After captaining Bready to the 2009 Senior Cup final, Britton moved on to Brigade where he won the League, Senior Cup, the following year, and Ulster Cup during a four-year stay before the bright lights of Belfast lured him south!

“I had been at the EurAsia tournament in Abu Dhabi back in 2006 with Ireland A and a few of the NCU boys on that trip were always saying it was a better league to play in. So I always wanted the chance to see if they were right.

“The opportunity came when Chris Doc (Dougherty), who played with me at Bready, was captain of CIYMS and apart from a year at Bonds Glen, when I wanted to be close to Noeleen who was expecting our first child, have been there ever since.”

Life may be no longer normal and Trevor admits when people ask ‘what are you doing next week?, he no longer gives an answer.

“We plan nothing anymore,” he says.

“I know the cancer is always going to be there and just hope that it doesn’t reach the stage where if it comes back they can’t do anything. I still worry about every lump or bump and if I feel sick or if I start flushing I worry that it’s back.

“You have to be vigilant. Neuroendocrine tumours can pop up anywhere and there are no side-effects, but in September I was told I was cancer free and it’s so far so good, although I will be going every three months for a check-up for the rest of my life, I’ve been told.

“I’m telling my story to make everyone aware. The only person who can look after your health is yourself. Anything you feel that’s not right, go and see about it. There are no medals for staying in the house. If I hadn’t listened to my wife, I mightn’t be here today.

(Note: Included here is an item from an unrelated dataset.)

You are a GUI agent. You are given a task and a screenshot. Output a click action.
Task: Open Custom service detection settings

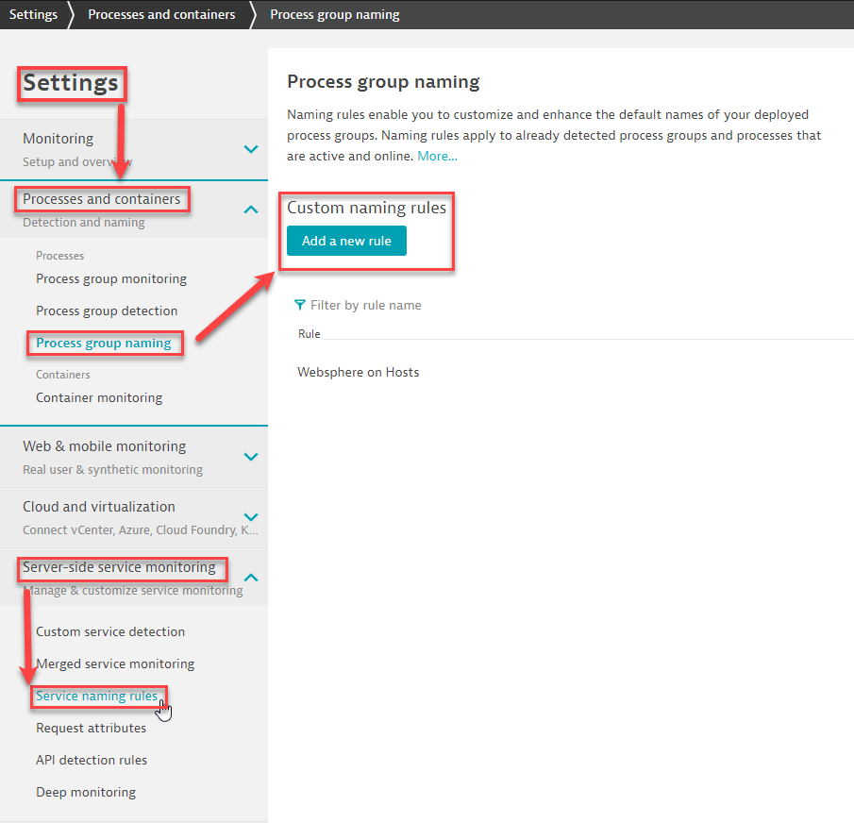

“There is now a Euro Centre of Excellence at the Royal Victoria Hospital with a new neuroendocrine unit, although fortunately, at the moment, there are very few cases in Northern Ireland.”

And there is a remarkable twist to Trevor’s story.

“When I was really sick last year a very good school friend of mine, in New Zealand, Samuel Clarke was always in touch and he discovered he had cancer of the testicle as well! He only took action after hearing about me and I encouraged him to go to the doctors! Two people in the same class getting testicular cancer. What are the chances?

But Trevor has already helped someone. Trevor continues to live life to the full – he will be back in cricket action, a vital member of the CIYMS team at the weekend - and is looking forward to the day when his boys are old enough that he can take them to the cricket and watch them playing.